(Pixel coordinate grounding data)
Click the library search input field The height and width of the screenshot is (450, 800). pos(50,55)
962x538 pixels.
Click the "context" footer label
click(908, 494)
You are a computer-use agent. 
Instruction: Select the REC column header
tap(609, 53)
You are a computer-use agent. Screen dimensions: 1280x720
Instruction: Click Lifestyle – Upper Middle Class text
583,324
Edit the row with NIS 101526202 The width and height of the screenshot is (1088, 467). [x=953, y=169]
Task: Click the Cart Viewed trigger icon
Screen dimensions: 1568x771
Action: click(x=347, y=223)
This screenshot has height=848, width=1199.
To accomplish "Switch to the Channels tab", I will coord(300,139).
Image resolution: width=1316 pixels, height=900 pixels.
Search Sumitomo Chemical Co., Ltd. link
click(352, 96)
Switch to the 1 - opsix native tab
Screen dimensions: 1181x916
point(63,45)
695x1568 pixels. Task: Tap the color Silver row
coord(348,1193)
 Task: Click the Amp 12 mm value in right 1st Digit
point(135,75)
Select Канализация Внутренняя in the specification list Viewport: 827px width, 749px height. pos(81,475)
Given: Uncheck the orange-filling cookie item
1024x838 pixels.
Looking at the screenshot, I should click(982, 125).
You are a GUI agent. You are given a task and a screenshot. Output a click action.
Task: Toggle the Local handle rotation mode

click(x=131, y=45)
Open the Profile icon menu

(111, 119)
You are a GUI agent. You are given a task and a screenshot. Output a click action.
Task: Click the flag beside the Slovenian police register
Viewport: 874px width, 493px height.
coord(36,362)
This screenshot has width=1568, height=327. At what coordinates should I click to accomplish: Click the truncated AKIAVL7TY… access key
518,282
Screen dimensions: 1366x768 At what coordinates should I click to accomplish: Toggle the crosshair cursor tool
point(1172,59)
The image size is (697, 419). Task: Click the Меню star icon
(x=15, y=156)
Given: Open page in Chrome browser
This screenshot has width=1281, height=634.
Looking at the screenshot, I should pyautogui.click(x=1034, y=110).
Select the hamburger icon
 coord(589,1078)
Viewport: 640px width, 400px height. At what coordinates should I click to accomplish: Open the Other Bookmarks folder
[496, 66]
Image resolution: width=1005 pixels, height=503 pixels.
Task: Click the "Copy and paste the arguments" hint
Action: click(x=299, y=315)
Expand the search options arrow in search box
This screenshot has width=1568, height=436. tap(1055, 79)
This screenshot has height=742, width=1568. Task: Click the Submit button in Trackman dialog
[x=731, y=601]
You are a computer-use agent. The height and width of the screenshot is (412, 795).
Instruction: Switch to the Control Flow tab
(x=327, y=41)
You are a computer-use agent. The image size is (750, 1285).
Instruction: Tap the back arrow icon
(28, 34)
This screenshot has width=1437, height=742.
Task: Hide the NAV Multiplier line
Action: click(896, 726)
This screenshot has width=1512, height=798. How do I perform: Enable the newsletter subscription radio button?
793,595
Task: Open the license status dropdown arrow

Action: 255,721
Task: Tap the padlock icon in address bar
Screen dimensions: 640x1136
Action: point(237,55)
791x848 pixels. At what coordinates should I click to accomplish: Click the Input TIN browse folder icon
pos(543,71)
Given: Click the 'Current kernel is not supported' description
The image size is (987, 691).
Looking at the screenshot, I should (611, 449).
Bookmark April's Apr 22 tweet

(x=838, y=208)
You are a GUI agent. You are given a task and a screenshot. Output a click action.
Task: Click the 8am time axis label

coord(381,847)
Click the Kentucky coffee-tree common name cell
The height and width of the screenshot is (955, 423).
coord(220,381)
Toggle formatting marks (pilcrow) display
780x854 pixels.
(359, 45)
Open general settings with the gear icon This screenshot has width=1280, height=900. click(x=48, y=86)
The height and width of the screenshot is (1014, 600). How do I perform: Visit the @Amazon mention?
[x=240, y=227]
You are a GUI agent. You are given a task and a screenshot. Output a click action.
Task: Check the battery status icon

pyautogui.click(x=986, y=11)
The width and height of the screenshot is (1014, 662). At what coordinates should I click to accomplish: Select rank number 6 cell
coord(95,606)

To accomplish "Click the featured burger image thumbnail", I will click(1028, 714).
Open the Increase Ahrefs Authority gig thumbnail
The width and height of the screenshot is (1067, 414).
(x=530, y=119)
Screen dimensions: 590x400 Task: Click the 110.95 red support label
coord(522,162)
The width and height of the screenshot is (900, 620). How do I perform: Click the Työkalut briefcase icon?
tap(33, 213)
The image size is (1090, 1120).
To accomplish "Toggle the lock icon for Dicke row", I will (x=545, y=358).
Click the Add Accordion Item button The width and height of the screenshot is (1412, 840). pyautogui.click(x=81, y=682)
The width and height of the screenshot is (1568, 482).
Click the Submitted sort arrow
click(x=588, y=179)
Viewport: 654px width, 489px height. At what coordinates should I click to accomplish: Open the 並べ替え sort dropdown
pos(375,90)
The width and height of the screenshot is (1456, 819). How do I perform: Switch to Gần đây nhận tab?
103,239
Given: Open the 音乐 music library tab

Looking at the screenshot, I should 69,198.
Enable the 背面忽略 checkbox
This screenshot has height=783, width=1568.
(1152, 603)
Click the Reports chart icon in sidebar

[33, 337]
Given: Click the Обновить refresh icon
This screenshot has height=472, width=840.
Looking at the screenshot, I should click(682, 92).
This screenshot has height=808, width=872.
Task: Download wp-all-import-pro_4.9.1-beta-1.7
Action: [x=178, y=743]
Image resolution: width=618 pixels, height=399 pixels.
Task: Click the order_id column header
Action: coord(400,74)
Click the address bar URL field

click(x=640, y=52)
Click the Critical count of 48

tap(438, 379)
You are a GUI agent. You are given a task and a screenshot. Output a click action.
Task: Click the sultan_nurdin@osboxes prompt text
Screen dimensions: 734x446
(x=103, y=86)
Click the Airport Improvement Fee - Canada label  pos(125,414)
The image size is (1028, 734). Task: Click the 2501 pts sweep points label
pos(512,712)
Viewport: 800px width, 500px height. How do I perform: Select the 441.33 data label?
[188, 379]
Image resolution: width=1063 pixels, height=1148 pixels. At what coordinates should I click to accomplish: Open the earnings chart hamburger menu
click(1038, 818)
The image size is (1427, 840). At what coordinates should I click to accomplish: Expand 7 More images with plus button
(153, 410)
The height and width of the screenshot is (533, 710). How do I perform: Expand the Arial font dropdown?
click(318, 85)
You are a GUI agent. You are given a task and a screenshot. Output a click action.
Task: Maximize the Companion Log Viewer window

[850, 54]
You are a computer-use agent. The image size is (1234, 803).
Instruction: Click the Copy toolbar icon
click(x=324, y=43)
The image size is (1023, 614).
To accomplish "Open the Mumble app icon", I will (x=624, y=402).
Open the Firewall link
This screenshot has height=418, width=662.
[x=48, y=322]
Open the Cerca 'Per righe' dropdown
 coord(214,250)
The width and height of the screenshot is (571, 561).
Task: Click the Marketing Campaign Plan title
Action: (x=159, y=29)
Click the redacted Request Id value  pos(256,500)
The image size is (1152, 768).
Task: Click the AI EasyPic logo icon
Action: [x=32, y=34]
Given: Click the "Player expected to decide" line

Work to be completed
Return a word-for-word copy of the lines above from the one holding "Task: Click the 8am time axis label" through the one holding "Open general settings", with both of them included and nothing besides.

The answer
Task: Click the 8am time axis label

coord(381,847)
Click the Kentucky coffee-tree common name cell
The height and width of the screenshot is (955, 423).
coord(220,381)
Toggle formatting marks (pilcrow) display
780x854 pixels.
(359, 45)
Open general settings with the gear icon This screenshot has width=1280, height=900. click(x=48, y=86)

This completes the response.